:: Problem description ::
Output the full listing below exactly; the images stay out.

━━ Source records

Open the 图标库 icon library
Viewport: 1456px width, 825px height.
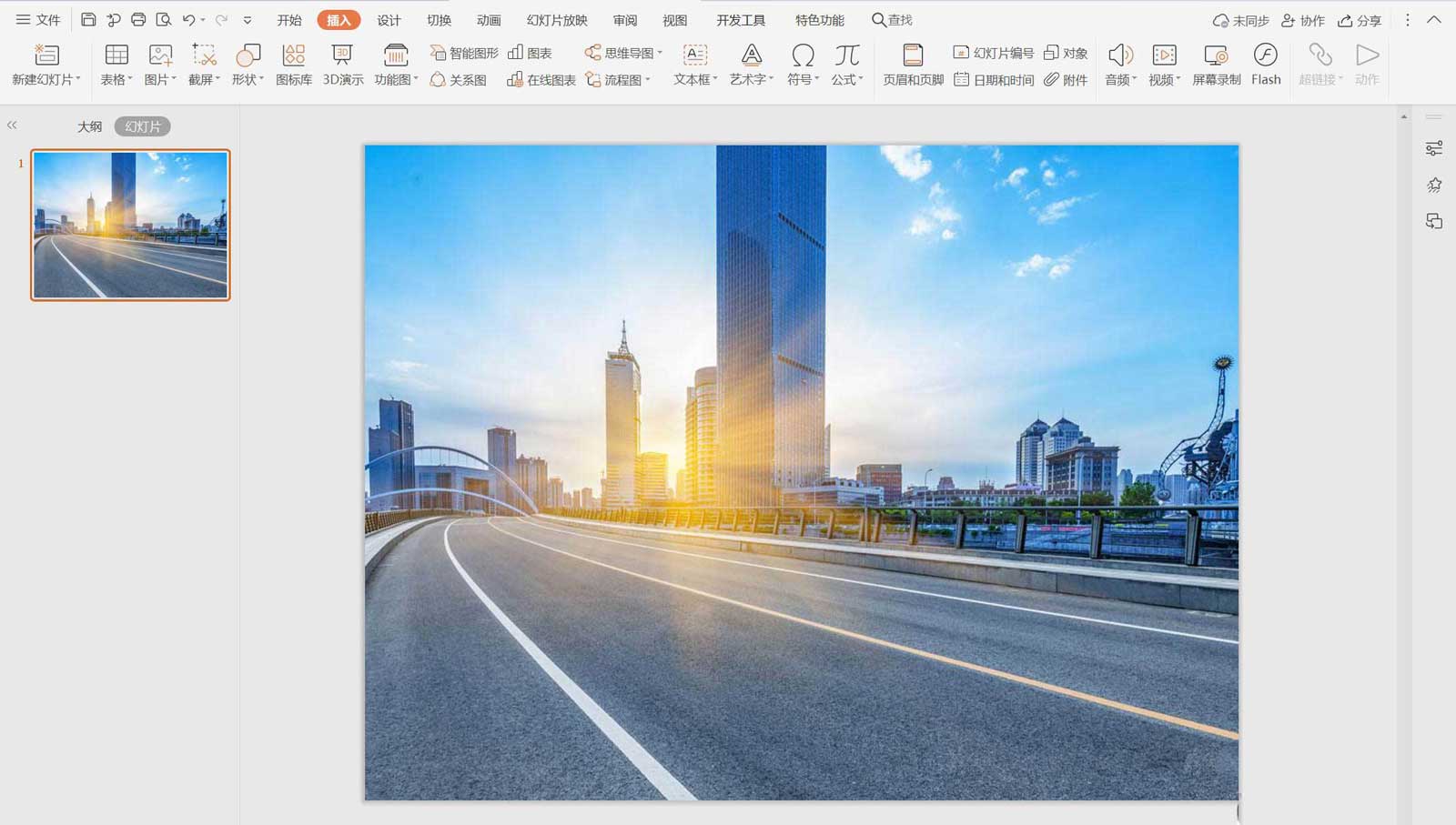(293, 65)
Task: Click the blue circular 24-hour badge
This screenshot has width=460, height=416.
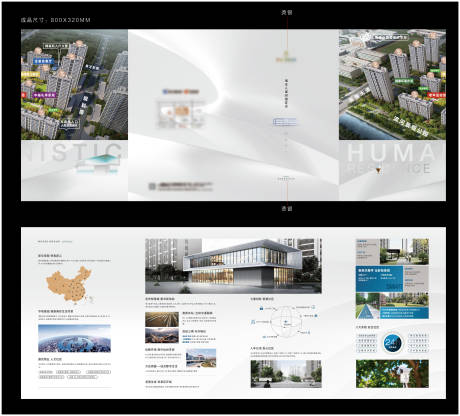Action: pyautogui.click(x=392, y=343)
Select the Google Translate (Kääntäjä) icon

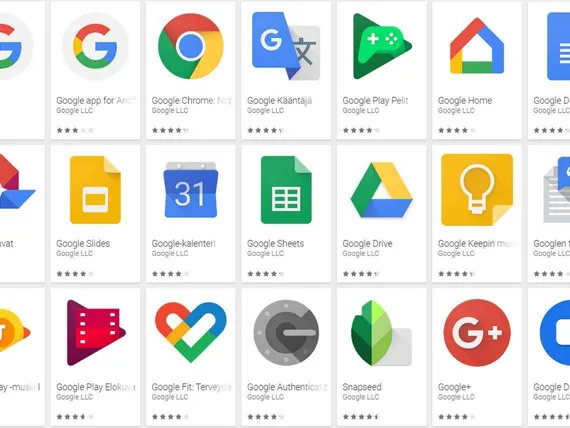(x=286, y=46)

━━━━

:: Answer to the problem ::
Open the 图标库 icon library
Viewport: 1456px width, 825px height.
(293, 65)
Task: Click the blue circular 24-hour badge
This screenshot has width=460, height=416.
Action: pyautogui.click(x=392, y=343)
Select the Google Translate (Kääntäjä) icon

(x=286, y=46)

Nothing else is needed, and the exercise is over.